A relação da classe média com o PT, assim como a com setores do empresariado, se estreitou a partir da eleição de 2002, quando Lula se apresentou ao país em tons mais moderados e pragmáticos do que nas eleições perdidas entre 1989 e 1998. “Lula sacou isso muito bem, montando um ministério com segmentos avessos ao PT, incluindo empresários. Ele levou ao governo as diferentes configurações da sociedade”, lembra o cientista político Marco Antonio Carvalho Teixeira, da FGV. Com a alta das commodities a impulsionar a economia, com geração de emprego e renda, um dos fenômenos econômicos dos anos Lula foi a ascensão da chamada “classe C”, um contingente de 35 milhões de pessoas que fez a classe média subir de 38% para 53% da população entre 2002 e 2012. O “boom social” virou pó, no entanto, com a forte recessão dos últimos anos de Dilma Rousseff, que colocou a perder os avanços anteriores e se transformou em uma pedra no sapato de Lula para 2022.
As boas memórias de seus já longínquos governos, contudo, podem influenciar o escrutínio do governo Bolsonaro, que agiu mal na pandemia e está às voltas com problemas concretos como o aumento de preços. “A nova classe média é bastante pragmática e menos ideológica do que a classe média tradicional, que era mais conservadora, foi base do lacerdismo, do udenismo e apoiadora do golpe”, diz o cientista político e sociólogo Antonio Lavareda. Bolsonaro, claro, também vai apresentar suas ideias para esse eleitorado, mas parte delas carrega uma certa desconfiança por já ter sido feita em 2018, como a do reajuste da tabela do imposto de renda, que o presidente voltou a incluir no seu programa de governo. Além de propostas mais amplas como estimular o crescimento econômico e a geração de empregos, Bolsonaro diz que vai reduzir a informalidade, que atinge 40% dos trabalhadores, e melhorar a qualidade dos empregos oferecidos, com a criação de contratos de trabalho diferenciados para categorias como motoristas de aplicativos — estes também alvos de Lula. Bolsonaro também fala em estimular o empreendedorismo por meio da desregulamentação e em intensificar programas de crédito a juros baixos para microempreendedores.
A ofensiva do PT vai começar já a partir da sexta 26, com o início da campanha eleitoral no rádio e na TV. Ao menos nos primeiros dias, o foco será lembrar os “tempos de Lula”. “Ainda há margem para crescer no primeiro turno, principalmente entre o eleitor que já votou em Lula e pode voltar a votar”, diz um interlocutor frequente do ex-presidente.
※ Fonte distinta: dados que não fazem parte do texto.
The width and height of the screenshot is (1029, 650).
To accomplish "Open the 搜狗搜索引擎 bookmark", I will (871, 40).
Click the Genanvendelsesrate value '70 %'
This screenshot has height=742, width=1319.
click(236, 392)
Os programas eleitorais da campanha de Lula, que serão parte do esforço para aproximá-lo da classe média, são tocados pelo marqueteiro Sidônio Palmeira, mas o bureau de comunicação inclui o ex-ministro Edinho Silva e o deputado Rui Falcão (SP), enquanto a coordenação do plano de governo cabe ao ex-ministro Aloizio Mercadante. A tentativa de sedução da classe média vai focar o período entre 2003 e 2010 e esconder os anos finais de Dilma e o que pensava o próprio Lula até três meses atrás. Resta saber se vai funcionar.